Contemplate two walks up, and then down, the slopes of two adjacent mountains—Mount Moriah and the Mount of Olives. Up one mountain came Judas "with a great multitude" to kiss and to betray the Master. One wonders what the walk down the mountain that night was like for Judas and which was more searing—his lips on Jesus' face, or Jesus' words to him, "Betrayest thou the Son of Man with a kiss?" (Luke 22:48). Few scenes of pathos rank with that of a guilty Judas trying to give back the thirty pieces of silver and seeing how those who had used him fiendishly were devoid of mercy and empathy for him. Judas' soul-slide was not a sudden thing, and his subsequent suicide ranks as perhaps the most self-contemptuous in history.

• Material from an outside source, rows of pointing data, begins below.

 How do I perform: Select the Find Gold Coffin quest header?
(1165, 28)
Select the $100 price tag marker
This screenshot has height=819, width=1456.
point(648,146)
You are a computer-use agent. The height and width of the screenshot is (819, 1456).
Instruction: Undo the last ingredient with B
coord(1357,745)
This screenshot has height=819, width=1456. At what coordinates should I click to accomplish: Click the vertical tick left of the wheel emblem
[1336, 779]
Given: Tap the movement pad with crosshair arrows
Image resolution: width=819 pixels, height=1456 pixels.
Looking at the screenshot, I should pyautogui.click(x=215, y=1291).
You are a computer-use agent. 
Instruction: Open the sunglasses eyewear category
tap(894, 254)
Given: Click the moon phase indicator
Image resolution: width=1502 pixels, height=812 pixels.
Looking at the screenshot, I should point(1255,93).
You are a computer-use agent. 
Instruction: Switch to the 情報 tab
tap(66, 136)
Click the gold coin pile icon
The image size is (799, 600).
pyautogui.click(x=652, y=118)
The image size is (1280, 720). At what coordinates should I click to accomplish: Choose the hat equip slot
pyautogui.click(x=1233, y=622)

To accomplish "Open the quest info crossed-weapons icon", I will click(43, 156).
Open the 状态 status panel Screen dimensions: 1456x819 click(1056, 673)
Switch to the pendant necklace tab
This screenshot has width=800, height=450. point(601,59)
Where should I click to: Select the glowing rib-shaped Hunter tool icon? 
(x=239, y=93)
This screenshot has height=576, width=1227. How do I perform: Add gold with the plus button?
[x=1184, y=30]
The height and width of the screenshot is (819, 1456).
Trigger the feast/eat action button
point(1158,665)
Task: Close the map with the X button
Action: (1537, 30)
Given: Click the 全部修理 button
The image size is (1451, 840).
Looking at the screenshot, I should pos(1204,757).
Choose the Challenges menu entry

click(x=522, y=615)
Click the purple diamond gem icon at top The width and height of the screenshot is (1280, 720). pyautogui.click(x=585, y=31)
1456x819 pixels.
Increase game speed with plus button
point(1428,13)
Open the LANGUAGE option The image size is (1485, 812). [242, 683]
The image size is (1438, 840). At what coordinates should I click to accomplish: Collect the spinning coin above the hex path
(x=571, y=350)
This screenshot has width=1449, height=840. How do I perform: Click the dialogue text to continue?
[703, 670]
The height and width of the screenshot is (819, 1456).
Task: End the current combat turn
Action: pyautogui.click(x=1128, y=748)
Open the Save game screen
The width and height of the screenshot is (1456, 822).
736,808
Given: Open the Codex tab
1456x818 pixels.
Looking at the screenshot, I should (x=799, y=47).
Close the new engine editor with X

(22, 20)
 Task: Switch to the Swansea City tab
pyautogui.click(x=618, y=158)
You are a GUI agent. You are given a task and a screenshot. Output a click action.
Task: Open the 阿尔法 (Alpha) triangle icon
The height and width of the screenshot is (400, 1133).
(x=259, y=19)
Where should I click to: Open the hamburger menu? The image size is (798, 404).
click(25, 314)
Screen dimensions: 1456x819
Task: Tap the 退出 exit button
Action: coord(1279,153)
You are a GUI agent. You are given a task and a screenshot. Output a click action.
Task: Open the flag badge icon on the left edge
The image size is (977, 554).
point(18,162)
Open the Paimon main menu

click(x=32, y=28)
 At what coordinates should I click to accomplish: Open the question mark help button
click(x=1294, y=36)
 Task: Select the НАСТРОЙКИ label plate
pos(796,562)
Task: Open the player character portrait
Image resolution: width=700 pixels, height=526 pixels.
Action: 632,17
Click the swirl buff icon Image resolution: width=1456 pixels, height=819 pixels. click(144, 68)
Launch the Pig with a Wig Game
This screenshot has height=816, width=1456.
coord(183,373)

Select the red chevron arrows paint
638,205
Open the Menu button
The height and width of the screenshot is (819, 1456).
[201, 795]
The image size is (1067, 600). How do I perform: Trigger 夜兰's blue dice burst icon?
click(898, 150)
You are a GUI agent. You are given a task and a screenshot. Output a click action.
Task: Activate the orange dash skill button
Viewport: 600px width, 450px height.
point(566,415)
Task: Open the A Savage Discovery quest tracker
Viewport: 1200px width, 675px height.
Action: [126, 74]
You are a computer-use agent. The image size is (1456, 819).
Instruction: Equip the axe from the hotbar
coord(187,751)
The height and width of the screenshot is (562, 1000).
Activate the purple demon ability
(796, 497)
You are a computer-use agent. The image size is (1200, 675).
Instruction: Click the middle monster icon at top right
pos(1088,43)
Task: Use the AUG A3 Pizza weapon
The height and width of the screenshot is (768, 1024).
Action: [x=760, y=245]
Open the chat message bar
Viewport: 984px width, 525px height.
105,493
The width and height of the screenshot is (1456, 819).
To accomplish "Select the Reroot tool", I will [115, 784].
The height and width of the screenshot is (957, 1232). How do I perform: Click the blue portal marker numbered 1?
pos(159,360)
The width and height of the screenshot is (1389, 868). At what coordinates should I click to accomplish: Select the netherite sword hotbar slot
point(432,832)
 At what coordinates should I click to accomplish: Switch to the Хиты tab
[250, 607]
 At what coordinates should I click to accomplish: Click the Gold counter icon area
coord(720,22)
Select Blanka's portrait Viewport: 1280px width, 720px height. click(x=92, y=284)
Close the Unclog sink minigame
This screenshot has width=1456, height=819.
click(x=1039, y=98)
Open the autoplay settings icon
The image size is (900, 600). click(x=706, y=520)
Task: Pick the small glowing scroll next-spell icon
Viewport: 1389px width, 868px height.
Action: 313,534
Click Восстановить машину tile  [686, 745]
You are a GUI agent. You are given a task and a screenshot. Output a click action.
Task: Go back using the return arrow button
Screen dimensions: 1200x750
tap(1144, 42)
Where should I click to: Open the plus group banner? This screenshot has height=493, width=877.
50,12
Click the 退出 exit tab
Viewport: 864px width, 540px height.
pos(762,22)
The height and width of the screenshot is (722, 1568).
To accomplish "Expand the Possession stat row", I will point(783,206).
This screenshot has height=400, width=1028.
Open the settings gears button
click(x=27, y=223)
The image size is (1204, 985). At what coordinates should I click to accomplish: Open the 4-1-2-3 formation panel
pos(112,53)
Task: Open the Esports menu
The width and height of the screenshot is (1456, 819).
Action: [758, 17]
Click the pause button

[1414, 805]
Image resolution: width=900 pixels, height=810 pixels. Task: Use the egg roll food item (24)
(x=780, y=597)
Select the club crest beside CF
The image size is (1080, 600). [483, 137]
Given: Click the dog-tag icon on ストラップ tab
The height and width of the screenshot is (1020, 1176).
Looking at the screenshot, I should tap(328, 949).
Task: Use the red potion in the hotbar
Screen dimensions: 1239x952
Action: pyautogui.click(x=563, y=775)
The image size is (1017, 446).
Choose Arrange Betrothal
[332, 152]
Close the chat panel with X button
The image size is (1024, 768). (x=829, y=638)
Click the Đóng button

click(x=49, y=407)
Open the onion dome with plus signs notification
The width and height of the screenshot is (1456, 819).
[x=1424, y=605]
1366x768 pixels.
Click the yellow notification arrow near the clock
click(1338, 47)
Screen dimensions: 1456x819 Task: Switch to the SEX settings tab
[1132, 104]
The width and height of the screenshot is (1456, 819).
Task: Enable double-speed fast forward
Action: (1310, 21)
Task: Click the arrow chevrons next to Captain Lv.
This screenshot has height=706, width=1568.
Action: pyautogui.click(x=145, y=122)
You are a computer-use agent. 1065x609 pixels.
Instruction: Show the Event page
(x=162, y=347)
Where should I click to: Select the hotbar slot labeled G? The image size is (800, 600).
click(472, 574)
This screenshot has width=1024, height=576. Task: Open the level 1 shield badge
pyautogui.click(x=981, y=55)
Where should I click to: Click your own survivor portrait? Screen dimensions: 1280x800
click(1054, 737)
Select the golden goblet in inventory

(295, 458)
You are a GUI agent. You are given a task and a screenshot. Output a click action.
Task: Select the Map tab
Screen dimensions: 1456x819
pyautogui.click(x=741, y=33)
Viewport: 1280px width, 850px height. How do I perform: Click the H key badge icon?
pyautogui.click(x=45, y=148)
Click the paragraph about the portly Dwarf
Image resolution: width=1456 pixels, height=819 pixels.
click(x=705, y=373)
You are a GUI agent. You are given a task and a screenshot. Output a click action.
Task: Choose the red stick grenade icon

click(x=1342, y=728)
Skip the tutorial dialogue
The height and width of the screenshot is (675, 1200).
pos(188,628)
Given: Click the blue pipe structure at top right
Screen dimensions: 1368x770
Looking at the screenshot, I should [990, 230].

In contrast, early in the morning—centuries before—an obedient Abraham walked up and then down nearby Mount Moriah with his son, Isaac: "They went both of them together." Abraham had been told, "Take now thy son, thine only son Isaac, whom thou lovest." We do not know what, if anything, the father and son conversed about on the way up Moriah, but ponder what marvelous moments when father and son walked down that mountain!
Significantly, Abraham did not see the substitute ram on Mount Moriah—until after the moment that mattered—when he obediently "stretched forth his hand, and took the knife" (Genesis 22:2–13). Sometimes the cross must be taken up decisively. There is no time for an agonizing appraisal.